- Task inputs -
_ _ _
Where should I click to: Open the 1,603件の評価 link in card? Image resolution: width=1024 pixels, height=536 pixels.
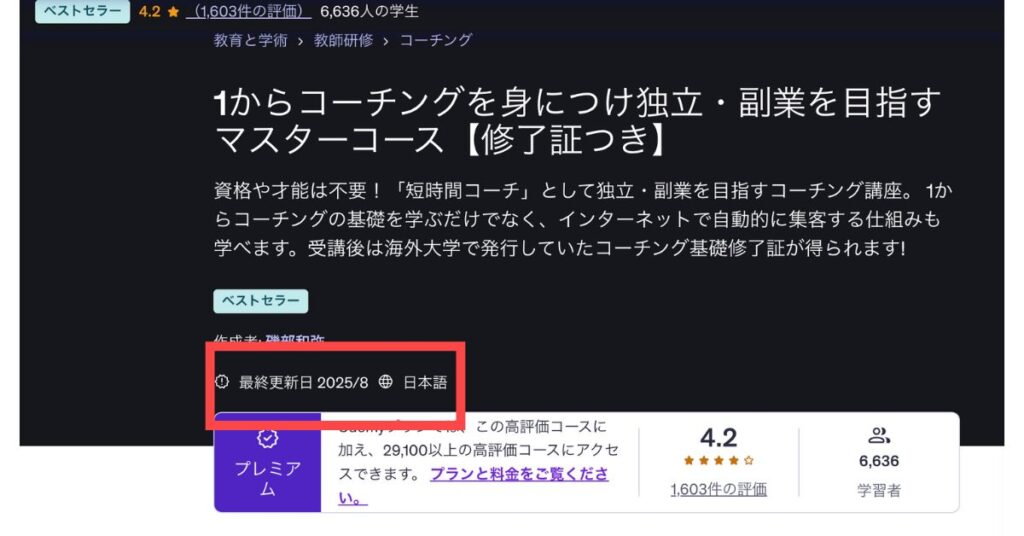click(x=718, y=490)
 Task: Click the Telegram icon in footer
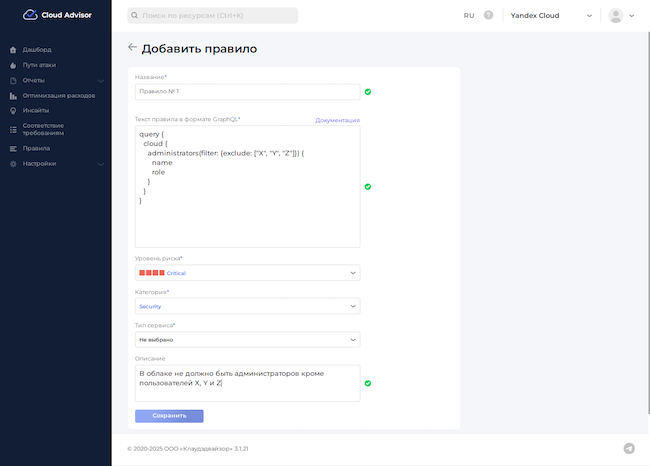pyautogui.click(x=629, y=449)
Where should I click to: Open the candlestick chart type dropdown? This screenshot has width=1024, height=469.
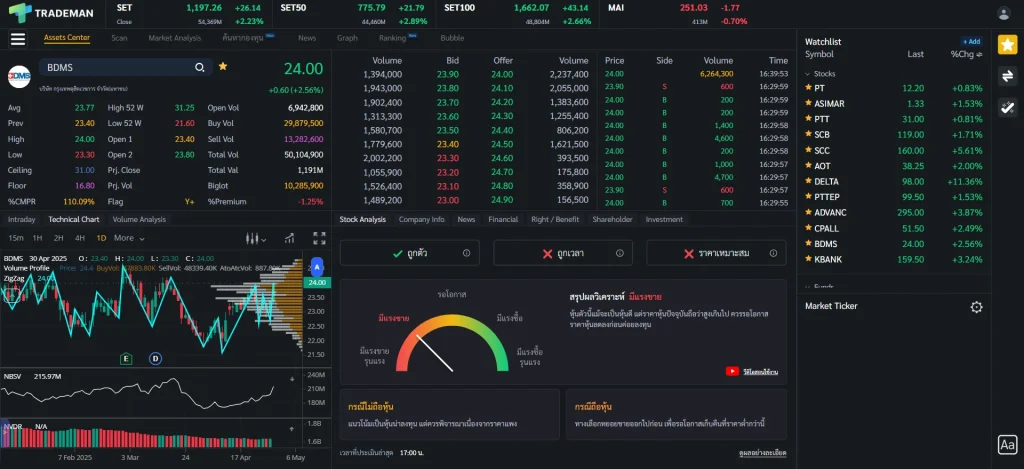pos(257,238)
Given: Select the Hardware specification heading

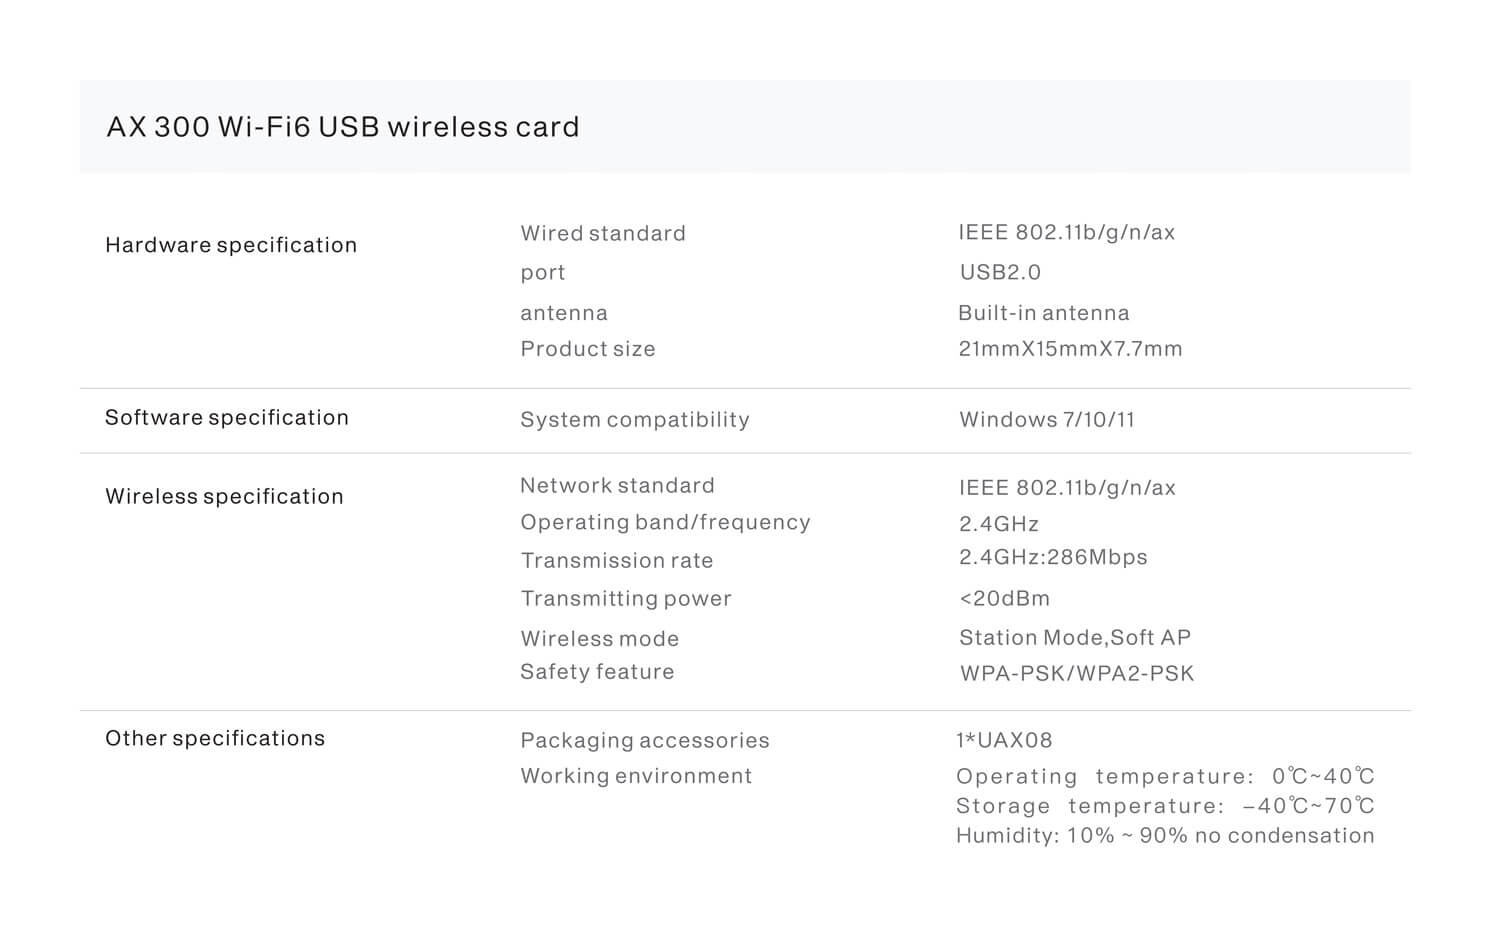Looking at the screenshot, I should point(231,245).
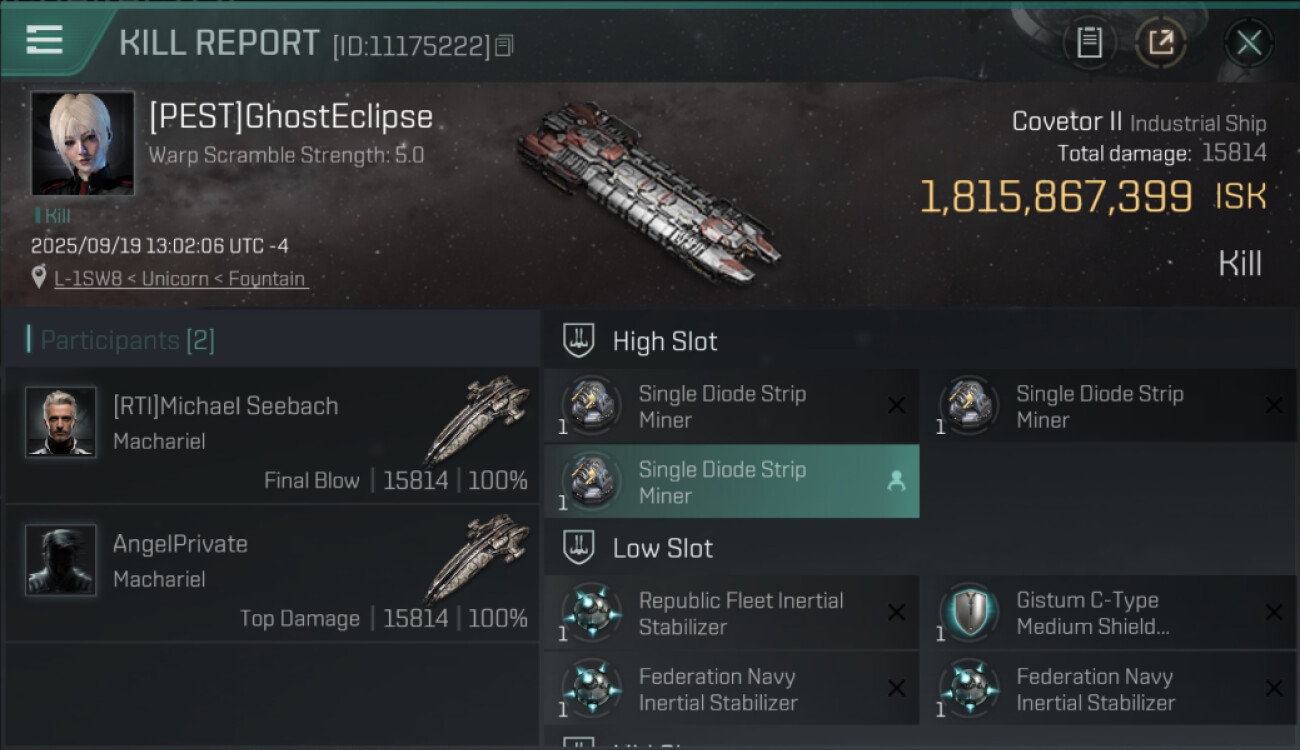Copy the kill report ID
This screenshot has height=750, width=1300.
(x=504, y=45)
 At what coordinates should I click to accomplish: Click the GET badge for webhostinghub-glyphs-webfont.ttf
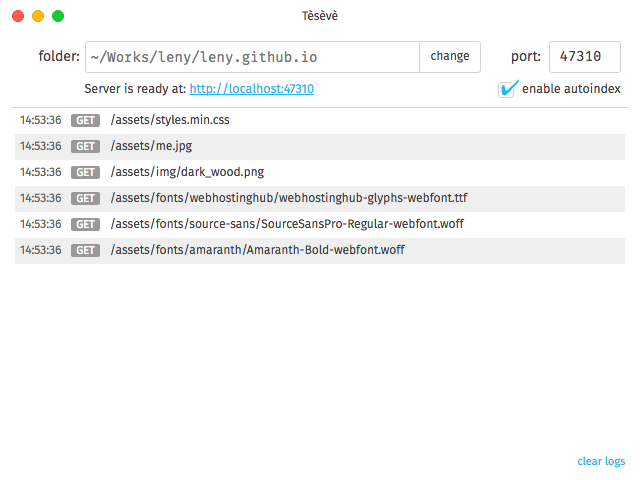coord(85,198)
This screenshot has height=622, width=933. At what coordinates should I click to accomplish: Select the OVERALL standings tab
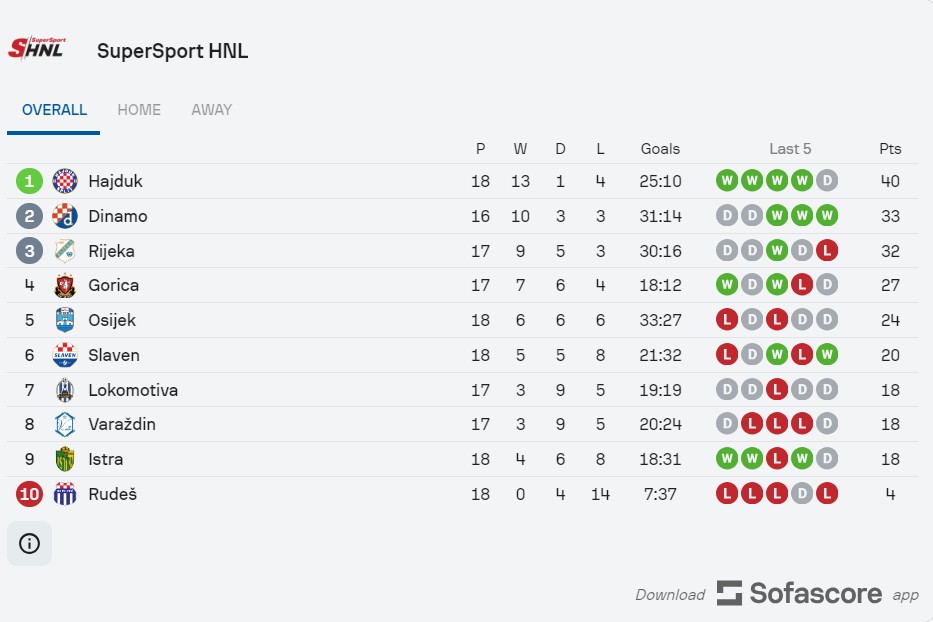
_ _ _
- Task -
Without the pictures, give the entries above back exactly.

- Your solution -
Where should I click to: Open the 1,603件の評価 link in card? Image resolution: width=1024 pixels, height=536 pixels.
click(x=718, y=490)
 Task: Click the Telegram icon in footer
pyautogui.click(x=629, y=449)
Where should I click to: Open the candlestick chart type dropdown? This screenshot has width=1024, height=469.
pos(257,238)
Given: Select the Hardware specification heading

Looking at the screenshot, I should point(231,245).
Copy the kill report ID
This screenshot has height=750, width=1300.
(x=504, y=45)
 At what coordinates should I click to accomplish: Click the GET badge for webhostinghub-glyphs-webfont.ttf
coord(85,198)
This screenshot has height=622, width=933. At what coordinates should I click to accomplish: Select the OVERALL standings tab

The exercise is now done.